Um diagnóstico detalhado sobre "Habitação para o Desenvolvimento Econômico de Brusque" foi apresentado nesta quarta-feira, revelando projeções significativas para o futuro do município. O estudo, conduzido pelo Instituto de Desenvolvimento Econômico Local (Instituto DEL) em parceria com a Federação das Associações Empresariais de Santa Catarina (FACISC) e a Prefeitura de Brusque, analisou a relação intrínseca entre planejamento urbano, políticas habitacionais e o crescimento econômico.

As projeções indicam que Brusque poderá superar a marca de 260 mil habitantes até o ano de 2050. Este aumento populacional, que já quadruplicou a cidade em cinco décadas – passando de 35,2 mil em 1970 para um número significativamente maior atualmente –, exerce uma pressão crescente sobre a infraestrutura e, especialmente, sobre a demanda por moradias. Entre 2017 e 2022, a migração para a cidade adicionou cerca de 14 mil novos residentes, impulsionando a economia, mas também acentuando o desafio habitacional.

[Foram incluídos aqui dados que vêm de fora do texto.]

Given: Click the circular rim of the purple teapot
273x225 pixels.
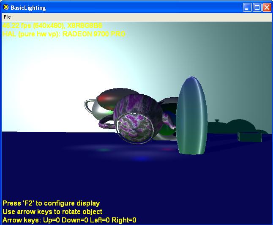Looking at the screenshot, I should point(134,128).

Atualmente, Brusque registra um déficit habitacional estimado em 4.660 moradias. Caso as condições de oferta permaneçam as mesmas, esse número pode agravar-se para até 7.815 domicílios em falta nas próximas décadas. O principal componente desse déficit é o comprometimento excessivo da renda das famílias com o pagamento de aluguéis, respondendo por 77,6% do problema. Outros fatores relevantes incluem a coabitação familiar, o adensamento excessivo em imóveis alugados e a existência de moradias em condições precárias.

O setor da construção civil em Brusque tem acompanhado o crescimento da cidade, com um aumento expressivo no número de empresas e empregos formais. O estudo aponta que investimentos em habitação podem gerar um impacto econômico positivo considerável. Uma simulação sugere que um investimento de R$ 25 milhões na construção de 100 moradias poderia movimentar aproximadamente R$ 45 milhões na economia local, indicando um retorno de R$ 1,80 para cada R$ 1 investido. O presidente do Instituto DEL, Alexsandro Bastos, ressaltou que o diagnóstico é uma oportunidade para a união de setores na busca por soluções para o déficit habitacional.